7. Kerajaan Demak (1478–1554)
Kesultanan Demak merupakan kerajaan Islam pertama yang memiliki pengaruh besar di Pulau Jawa. Didirikan oleh Raden Fatah, Demak berkembang menjadi pusat pemerintahan sekaligus pusat penyebaran Islam. Masa kejayaannya terjadi pada pemerintahan Sultan Trenggono, ketika wilayah kekuasaan Demak meluas dan aktivitas perdagangan berkembang pesat.
Dalam penyebaran Islam, Demak memiliki hubungan erat dengan peran Wali Songo yang menjadikan kerajaan ini sebagai salah satu pusat dakwah terbesar di Jawa. Selain itu, Demak juga menguasai sejumlah pelabuhan penting, seperti Surabaya, Tuban, Semarang, Jepara, Madura, Cirebon, hingga Sunda Kelapa.
Kejayaan Demak juga tidak terlepas dari keberadaan Selat Muria, yaitu jalur perairan yang dahulu memisahkan Pulau Jawa dengan Pulau Muria. Pada masa itu, Selat Muria menjadi salah satu jalur pelayaran paling strategis di pesisir utara Jawa. Kapal-kapal dagang yang datang dari berbagai daerah memanfaatkan jalur ini untuk menuju pelabuhan Demak sebelum melanjutkan perjalanan ke berbagai wilayah Nusantara, termasuk Maluku.
Melalui jalur tersebut diperdagangkan berbagai komoditas, seperti beras, garam, terasi, hingga hasil bumi lainnya. Seiring berjalannya waktu, Selat Muria mengalami pendangkalan akibat endapan sungai sehingga berubah menjadi daratan dan tidak lagi berfungsi sebagai jalur pelayaran.
8. Kerajaan Islam Banten (1526–1813)
Kerajaan Islam Banten berkembang di wilayah Tanah Pasundan, Banten. Kerajaan ini dikenal sebagai salah satu pusat perdagangan lada terbesar di Nusantara. Hubungan dagangnya yang luas membuat Banten menjadi salah satu kerajaan Islam yang berpengaruh di wilayah barat Indonesia.
9. Kerajaan Pajang (1568–1586)
Kerajaan Pajang muncul setelah berakhirnya kekuasaan Demak. Berpusat di wilayah sekitar Demak dan Jawa Tengah, Pajang menjadi penghubung penting dalam transisi kekuasaan menuju lahirnya Kerajaan Mataram Islam.

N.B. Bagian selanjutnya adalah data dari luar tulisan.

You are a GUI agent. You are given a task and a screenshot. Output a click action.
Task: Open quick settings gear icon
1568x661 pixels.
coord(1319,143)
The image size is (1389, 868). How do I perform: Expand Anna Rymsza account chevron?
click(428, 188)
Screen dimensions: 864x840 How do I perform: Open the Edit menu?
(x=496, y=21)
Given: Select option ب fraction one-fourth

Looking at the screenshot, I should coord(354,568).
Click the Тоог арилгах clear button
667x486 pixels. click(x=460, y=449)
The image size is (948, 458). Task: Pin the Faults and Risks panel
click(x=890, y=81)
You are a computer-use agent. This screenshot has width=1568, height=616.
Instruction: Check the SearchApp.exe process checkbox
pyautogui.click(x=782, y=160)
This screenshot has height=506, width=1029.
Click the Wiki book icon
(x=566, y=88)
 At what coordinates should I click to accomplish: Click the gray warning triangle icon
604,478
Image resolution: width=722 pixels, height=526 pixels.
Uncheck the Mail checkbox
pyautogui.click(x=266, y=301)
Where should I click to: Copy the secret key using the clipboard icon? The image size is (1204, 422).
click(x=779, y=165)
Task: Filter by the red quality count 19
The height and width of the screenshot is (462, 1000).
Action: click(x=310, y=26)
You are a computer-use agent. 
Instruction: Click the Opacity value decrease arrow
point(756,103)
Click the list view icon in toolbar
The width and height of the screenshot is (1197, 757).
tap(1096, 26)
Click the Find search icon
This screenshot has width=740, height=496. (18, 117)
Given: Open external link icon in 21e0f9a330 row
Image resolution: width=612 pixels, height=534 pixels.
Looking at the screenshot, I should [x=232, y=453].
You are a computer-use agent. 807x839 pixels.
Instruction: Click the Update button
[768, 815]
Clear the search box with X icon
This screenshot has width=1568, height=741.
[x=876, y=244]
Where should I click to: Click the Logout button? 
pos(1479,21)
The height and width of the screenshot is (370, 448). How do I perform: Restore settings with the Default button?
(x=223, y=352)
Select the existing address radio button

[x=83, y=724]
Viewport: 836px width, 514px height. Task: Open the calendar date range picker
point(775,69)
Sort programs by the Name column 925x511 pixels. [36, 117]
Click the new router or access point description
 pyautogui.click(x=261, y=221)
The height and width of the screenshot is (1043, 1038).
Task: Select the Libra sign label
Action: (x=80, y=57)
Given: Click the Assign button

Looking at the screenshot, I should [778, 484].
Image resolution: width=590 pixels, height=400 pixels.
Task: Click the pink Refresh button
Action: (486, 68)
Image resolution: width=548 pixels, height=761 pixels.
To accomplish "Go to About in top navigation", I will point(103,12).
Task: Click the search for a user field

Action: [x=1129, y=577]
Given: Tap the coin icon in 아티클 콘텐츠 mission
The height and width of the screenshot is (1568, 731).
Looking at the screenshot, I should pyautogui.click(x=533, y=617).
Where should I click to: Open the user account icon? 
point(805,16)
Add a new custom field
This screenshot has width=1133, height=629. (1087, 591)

10. Kerajaan Mataram Islam (1588–1680)
Kerajaan Mataram Islam berkembang di wilayah yang kini berada di sekitar Yogyakarta dan Jawa Tengah. Pada masa kejayaannya, Mataram berhasil menguasai sebagian besar Pulau Jawa serta menjadi salah satu kerajaan Islam terbesar dalam sejarah Nusantara.
Penutup
Keberadaan kerajaan-kerajaan Islam menunjukkan bahwa penyebaran Islam di Nusantara berlangsung melalui perpaduan antara perdagangan, hubungan sosial, pendidikan, dan pemerintahan. Warisan sejarahnya masih dapat ditemukan dalam bentuk masjid kuno, situs kerajaan, naskah sejarah, tradisi budaya, hingga peninggalan arsitektur yang menjadi bagian penting dari sejarah peradaban Indonesia.